20✴Bölüm "Bu gece son"

9.7K 381 5
                                    

"Hak edilmiş hüzünlerimiz olacak mı, bizimde?"

"Çok merak ettin sanırım eski sevgilini" dedi. Elindeki çatalı nasıl sıkıyorsa artık parmak uçları bembeyaz olmuştu.

"Evet... Ne oldu Merte?" dedim. Onun sinirli halinden en çok korkan olsamda yine de ona belli etmemeye özen gösteriyordum.

"Merak etme Mertini güzelim, şuan polisin elinde. Cezasını çektikten sonra geri teslim ettim. Merak edilecek hiçbirşey yok" diyerek masadan kalktı.

Cezasını çekmek de ne demekti? Anlamıyorum. Merte birşey yapmış olamazdı değilmi? Sedat o kadarda vicdansız bir insan değildir. Yani umarım.

Kahvaltı masasını topladıktan sonra televizyonu açarak biraz programlarda gezindim. Gerçekten herşey çok sıkıcıydı. Hale ne haltlar yiyordu acaba? Sahi konuşmamıştık. Aramalıydım onu sonuçta beni görmeye gelmişti üstelik bizi barıştırmayada çalışmıştı. Bence sinirimi bir kenara bırakıp onu aramalıydım.

Telefonum nerdeydi ki? Şimdi onu aramaktansa Sedatın telefonunu istesem verirmiydi? Denemekte fayda vardı. Merdivenleri bir çırpıda çıkıp odanın kapısını açtım. Sedat yine o mis kokulu parfümünü sıkmış olmalıydı.

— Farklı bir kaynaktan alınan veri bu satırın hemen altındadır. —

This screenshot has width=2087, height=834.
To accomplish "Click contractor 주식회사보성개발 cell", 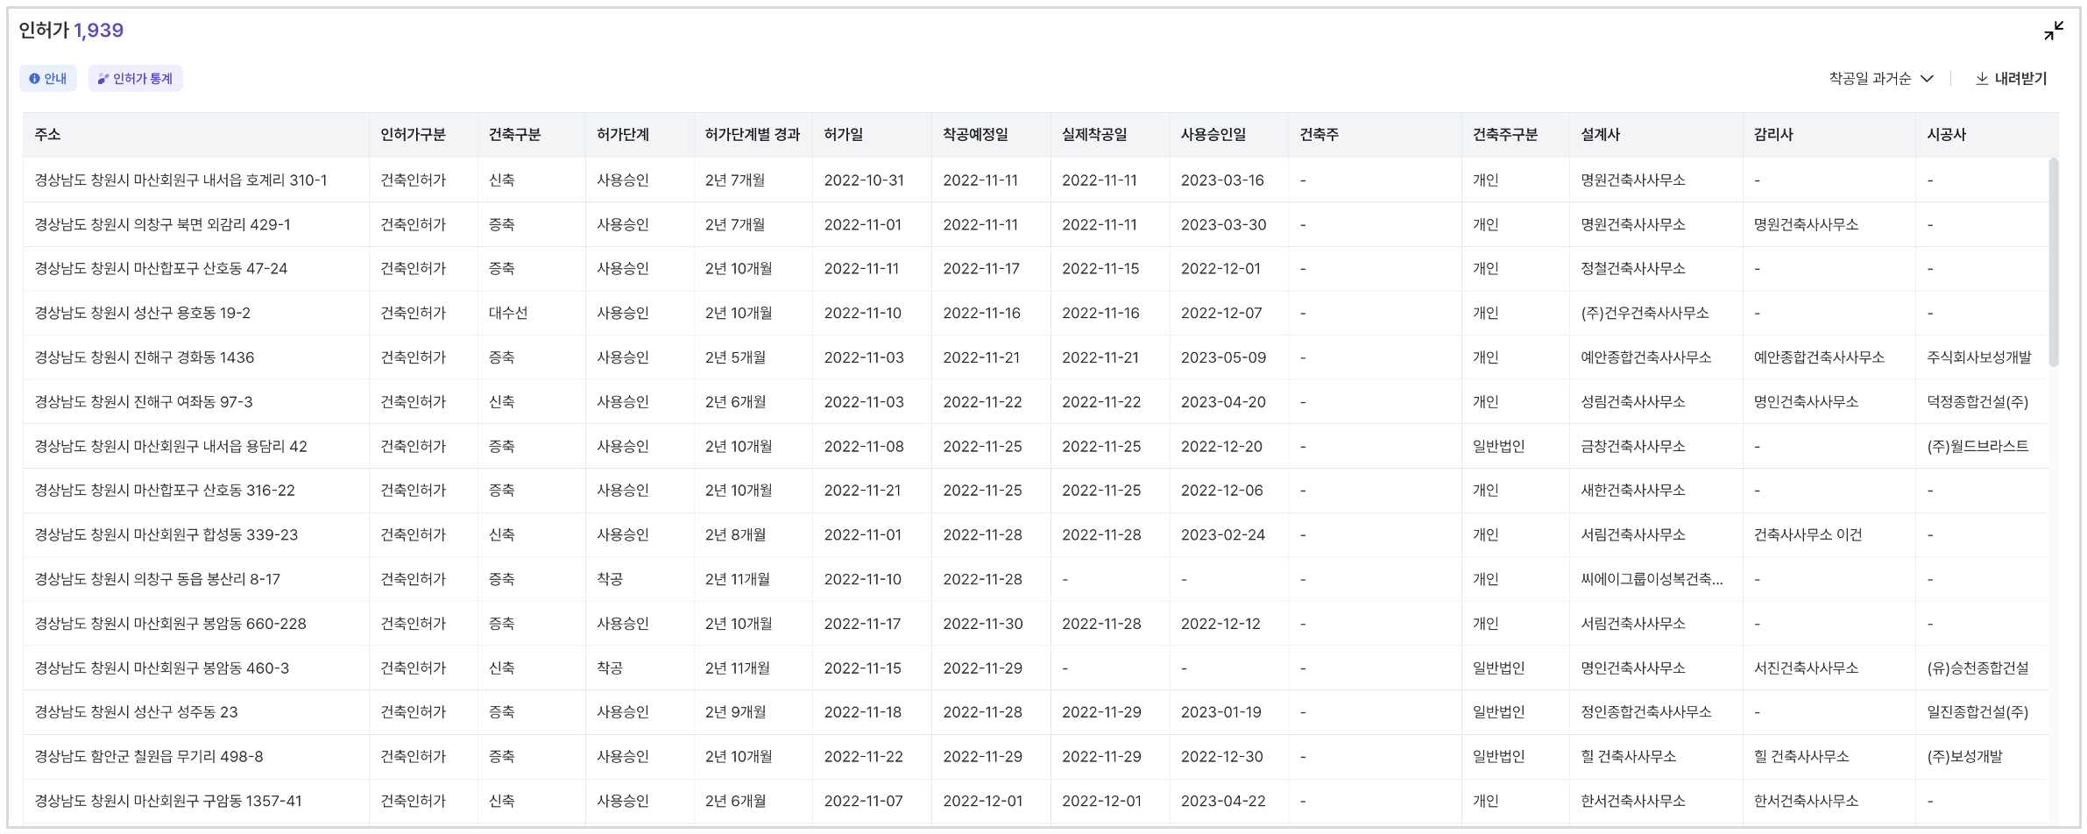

Nasıl bir kokuydu bu böyle? İnsanı büyülüyordu. Birde işin işine Sedatın kokusu dahil olunca baştan çıkarıcı bir kokusu oluyordu bu adamın. Boy aynasının önünde kravatını düzelten Sedata kaydı gözüm. Lacivert kareli takımıyla ünlü iş adamlarına benziyordu. Zaten öyledi. Ah! Bu adam aklımı başımdan alıyordu.

Burnumu tırmalayan kokudan arınarak Sedatın yanına ulaştım. Bana kısa bir bakış attıktan sonra yanımdan hızla uzaklaşarak aynalı komidinin üzerindeki kol düğmelerini deliklerine geçirdi. Bugün kesinlikle özel birgün olmalıydı.

Bana kızgındı biliyorum. Mert ne olursa olsun beni vurmuştu. Belki o gün Sedatta vurulabilirdi. Bu kıskançlık değildi eminim. Sadece bana zarar veren birini hala düşündüğün için bana kızgındı.

"Telefonunu alabilirmiyim?" diyerek aynadaki görüntüsüne baktım.

"Senin telefonun nerde?" diye sordu.

Ellerimle biraz oynayarak vakit geçirdikten sonra "bilmiyorum,aradım ama bulamadım" diyerek cevapladım.

"Yatağın kenarında,alabilirsin" dediğinde hafif tebessüm ederek yatağın başında yastığın üstünde duran telefonu elime aldım. Ekranı kaydırdım ama şifre olduğunu görünce yüzümü buruşturmadan edemedim. Sayılarla ilgili değildi. Harfler vardı. Ekrana biraz bakındıktan sonra Sedat yanıma gelerek telefonunu eline aldı. Şifreyi seri bir şekilde hatta bakmadan girdikten sonra telefonu bana uzattı.

Telefonu memnuniyetle alırken Halenin telefon numarasını ezbere bildiğim için içten içe kendimle gurur duydum.

Telefon dördüncü defa çaldıktan sonra Halenin sesini duydum.

"Alo"

"Alo, ben Ayça" dedim. Sedat hala odada olduğu için cam kenarına doğru ilerleyerek biraz da olsa ondan uzaklaştım.

"Nerdesin sen? Kaç defa aradım. Birini bile açmadın telefonlarımın" dedi. Görmesem bile şuan sesindeki kızgınlık yüz ifadesini yüzümde canlandırmama yardım edebiliyordu.

"Asıl sana sormalı bir kayboldunuz,Ömerle" derken Ömere özellikle baskı yapmıştım.

"Anlamadan dinlemeden imada bulumasana. " dedi.

"Peki. Ne zaman dönüyorsun? Yani staja?" dedim bıkkınlıkla.

"Boşver şimdi sen beni. Sen telefonlarımı açmayınca bende senin yanına geliyordum. Evde misin?" dedi. Arkadan Sedatın ayakkabısının topuğunun çıkardığı sesler odada yankılanıyordu.